__Work order__. Each line from the first down to the one containing "has height=891, width=668." should be returned exactly as it appears below.

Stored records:

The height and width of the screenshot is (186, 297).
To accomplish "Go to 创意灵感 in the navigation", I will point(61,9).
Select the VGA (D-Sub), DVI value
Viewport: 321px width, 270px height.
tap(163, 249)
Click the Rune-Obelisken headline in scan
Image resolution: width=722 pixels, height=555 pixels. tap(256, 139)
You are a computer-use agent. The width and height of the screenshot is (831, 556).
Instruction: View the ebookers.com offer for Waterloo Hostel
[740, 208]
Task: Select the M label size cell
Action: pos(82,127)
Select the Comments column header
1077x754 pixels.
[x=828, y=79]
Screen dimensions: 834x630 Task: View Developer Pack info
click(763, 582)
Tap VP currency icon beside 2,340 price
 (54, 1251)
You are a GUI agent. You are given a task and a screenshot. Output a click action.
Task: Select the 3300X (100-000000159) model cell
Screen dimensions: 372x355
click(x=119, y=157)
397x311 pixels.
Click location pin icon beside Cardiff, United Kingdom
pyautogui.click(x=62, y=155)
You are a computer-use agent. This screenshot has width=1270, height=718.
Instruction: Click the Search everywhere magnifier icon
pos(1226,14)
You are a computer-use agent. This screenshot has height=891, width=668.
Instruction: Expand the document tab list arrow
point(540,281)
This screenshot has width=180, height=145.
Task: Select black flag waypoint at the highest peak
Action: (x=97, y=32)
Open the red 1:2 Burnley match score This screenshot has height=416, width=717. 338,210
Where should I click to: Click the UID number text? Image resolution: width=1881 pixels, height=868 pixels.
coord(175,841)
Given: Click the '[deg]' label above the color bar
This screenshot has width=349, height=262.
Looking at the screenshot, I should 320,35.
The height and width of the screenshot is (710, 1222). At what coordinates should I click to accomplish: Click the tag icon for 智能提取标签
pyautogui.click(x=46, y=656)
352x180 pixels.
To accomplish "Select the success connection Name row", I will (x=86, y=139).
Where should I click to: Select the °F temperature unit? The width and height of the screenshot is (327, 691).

__Solution__.
The height and width of the screenshot is (186, 297).
To accomplish "Go to 创意灵感 in the navigation", I will point(61,9).
Select the VGA (D-Sub), DVI value
Viewport: 321px width, 270px height.
tap(163, 249)
Click the Rune-Obelisken headline in scan
Image resolution: width=722 pixels, height=555 pixels. tap(256, 139)
You are a computer-use agent. The width and height of the screenshot is (831, 556).
Instruction: View the ebookers.com offer for Waterloo Hostel
[740, 208]
Task: Select the M label size cell
Action: pos(82,127)
Select the Comments column header
1077x754 pixels.
[x=828, y=79]
Screen dimensions: 834x630 Task: View Developer Pack info
click(763, 582)
Tap VP currency icon beside 2,340 price
 (54, 1251)
You are a GUI agent. You are given a task and a screenshot. Output a click action.
Task: Select the 3300X (100-000000159) model cell
Screen dimensions: 372x355
click(x=119, y=157)
397x311 pixels.
Click location pin icon beside Cardiff, United Kingdom
pyautogui.click(x=62, y=155)
You are a computer-use agent. This screenshot has width=1270, height=718.
Instruction: Click the Search everywhere magnifier icon
pos(1226,14)
You are a computer-use agent. This screenshot has height=891, width=668.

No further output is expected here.